TASK DETAILS:
Please reproduce the listing between the lines holding "This screenshot has height=1249, width=840." and "coord(352,798)", inclusive, substituting "rebate" for "discount" and leaving everything else unchanged.

SOURCE MATERIAL:
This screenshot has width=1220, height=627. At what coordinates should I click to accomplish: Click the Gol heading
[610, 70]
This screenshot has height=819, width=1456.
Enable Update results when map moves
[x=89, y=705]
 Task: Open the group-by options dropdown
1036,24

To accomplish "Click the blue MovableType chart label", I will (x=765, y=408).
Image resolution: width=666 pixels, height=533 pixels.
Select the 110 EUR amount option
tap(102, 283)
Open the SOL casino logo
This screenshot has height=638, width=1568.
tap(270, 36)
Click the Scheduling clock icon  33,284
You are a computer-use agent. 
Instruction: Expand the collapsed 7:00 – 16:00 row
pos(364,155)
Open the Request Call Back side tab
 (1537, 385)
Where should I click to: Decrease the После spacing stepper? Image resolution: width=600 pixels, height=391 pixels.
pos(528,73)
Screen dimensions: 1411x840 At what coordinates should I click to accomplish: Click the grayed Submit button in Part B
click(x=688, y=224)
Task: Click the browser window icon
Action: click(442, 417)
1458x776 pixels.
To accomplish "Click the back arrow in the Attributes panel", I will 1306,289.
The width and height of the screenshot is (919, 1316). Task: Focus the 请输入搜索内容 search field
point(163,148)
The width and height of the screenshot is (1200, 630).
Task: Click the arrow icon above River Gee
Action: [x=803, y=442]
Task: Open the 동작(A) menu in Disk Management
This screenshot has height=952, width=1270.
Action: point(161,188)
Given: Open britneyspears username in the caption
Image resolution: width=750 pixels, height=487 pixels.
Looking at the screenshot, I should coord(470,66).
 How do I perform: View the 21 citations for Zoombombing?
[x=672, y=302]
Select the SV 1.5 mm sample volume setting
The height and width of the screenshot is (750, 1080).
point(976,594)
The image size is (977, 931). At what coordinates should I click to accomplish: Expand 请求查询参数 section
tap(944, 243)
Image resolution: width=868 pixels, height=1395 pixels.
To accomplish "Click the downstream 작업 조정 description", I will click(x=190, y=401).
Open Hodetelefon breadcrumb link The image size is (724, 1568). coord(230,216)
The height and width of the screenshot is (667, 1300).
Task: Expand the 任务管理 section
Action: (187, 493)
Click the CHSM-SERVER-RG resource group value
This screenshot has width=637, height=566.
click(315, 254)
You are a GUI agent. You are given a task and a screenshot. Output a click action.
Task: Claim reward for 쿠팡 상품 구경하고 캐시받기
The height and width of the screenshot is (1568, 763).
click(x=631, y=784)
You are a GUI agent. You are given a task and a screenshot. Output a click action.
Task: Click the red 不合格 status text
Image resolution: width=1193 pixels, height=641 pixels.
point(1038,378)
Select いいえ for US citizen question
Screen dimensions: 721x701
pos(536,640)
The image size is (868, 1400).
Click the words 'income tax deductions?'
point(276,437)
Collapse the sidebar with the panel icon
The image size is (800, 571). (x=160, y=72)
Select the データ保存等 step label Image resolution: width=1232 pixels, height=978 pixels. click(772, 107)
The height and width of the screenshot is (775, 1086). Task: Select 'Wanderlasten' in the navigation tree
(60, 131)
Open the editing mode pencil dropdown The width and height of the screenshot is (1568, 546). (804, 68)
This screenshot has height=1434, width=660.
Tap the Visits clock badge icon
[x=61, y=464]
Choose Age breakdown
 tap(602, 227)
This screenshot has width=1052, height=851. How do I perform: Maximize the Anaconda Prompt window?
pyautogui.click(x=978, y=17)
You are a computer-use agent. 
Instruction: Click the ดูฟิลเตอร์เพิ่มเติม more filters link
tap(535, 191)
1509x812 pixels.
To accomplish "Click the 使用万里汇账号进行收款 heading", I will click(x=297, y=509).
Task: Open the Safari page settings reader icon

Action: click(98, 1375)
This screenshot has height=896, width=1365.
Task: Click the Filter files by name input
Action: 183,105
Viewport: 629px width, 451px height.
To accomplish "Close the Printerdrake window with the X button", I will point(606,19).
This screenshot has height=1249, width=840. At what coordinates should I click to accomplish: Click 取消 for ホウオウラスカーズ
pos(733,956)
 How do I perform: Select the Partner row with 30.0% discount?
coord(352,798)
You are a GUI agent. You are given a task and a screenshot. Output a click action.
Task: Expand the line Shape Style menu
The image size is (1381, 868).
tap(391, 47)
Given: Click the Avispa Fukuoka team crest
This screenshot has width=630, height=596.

RESULT:
This screenshot has height=1249, width=840. At what coordinates should I click to accomplish: Click 取消 for ホウオウラスカーズ
pos(733,956)
 How do I perform: Select the Partner row with 30.0% rebate?
coord(352,798)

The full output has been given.